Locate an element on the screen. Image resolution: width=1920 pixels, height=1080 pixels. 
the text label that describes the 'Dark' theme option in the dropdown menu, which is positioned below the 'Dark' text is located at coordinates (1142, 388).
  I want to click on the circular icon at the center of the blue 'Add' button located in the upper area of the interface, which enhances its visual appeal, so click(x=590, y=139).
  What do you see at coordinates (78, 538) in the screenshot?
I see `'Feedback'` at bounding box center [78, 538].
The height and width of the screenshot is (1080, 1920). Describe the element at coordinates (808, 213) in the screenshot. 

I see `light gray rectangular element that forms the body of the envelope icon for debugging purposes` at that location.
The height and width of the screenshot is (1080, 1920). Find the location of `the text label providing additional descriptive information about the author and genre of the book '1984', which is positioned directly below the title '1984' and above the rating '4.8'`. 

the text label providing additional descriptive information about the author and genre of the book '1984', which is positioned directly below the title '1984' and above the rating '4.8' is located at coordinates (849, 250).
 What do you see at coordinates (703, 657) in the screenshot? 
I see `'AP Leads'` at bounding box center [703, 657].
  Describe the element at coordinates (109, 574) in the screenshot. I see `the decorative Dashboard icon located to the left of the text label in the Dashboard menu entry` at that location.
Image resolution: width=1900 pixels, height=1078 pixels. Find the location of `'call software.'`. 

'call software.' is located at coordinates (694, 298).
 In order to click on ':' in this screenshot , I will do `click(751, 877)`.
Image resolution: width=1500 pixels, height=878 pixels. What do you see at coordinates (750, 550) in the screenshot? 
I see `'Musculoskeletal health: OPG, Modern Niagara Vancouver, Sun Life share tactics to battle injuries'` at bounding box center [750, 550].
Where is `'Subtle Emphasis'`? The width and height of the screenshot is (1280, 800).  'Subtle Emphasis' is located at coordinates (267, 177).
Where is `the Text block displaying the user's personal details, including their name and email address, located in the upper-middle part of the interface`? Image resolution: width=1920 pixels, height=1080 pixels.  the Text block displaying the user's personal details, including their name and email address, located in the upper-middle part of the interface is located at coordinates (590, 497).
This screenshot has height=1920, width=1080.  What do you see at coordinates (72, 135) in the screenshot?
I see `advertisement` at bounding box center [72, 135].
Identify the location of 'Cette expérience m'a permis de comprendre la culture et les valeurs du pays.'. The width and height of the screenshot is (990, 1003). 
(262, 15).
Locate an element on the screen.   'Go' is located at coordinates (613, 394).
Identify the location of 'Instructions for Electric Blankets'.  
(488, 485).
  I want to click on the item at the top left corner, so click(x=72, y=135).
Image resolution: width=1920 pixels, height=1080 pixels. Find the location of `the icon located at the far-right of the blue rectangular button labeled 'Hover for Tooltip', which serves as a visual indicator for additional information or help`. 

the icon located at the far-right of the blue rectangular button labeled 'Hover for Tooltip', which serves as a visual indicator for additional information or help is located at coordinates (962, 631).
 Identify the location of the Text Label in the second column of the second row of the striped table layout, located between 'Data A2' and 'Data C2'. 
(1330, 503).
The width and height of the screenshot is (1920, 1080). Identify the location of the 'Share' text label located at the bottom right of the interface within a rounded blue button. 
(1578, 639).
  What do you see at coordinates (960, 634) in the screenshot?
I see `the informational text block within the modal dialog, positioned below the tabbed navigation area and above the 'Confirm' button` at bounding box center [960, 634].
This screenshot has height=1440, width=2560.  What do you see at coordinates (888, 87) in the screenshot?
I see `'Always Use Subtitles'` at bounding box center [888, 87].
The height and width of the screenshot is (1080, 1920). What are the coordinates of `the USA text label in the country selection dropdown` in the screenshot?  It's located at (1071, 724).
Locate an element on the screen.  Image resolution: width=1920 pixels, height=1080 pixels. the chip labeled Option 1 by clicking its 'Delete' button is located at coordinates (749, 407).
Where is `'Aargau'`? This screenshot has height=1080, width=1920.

◆ **Your goal**
Please print the records again, word for word, starting at the line that contains "This screenshot has height=1440, width=2560." and ending at the end of the records.

◆ **Output below**
This screenshot has height=1440, width=2560.  What do you see at coordinates (888, 87) in the screenshot?
I see `'Always Use Subtitles'` at bounding box center [888, 87].
The height and width of the screenshot is (1080, 1920). What are the coordinates of `the USA text label in the country selection dropdown` in the screenshot?  It's located at (1071, 724).
Locate an element on the screen.  Image resolution: width=1920 pixels, height=1080 pixels. the chip labeled Option 1 by clicking its 'Delete' button is located at coordinates (749, 407).
Where is `'Aargau'`? This screenshot has height=1080, width=1920.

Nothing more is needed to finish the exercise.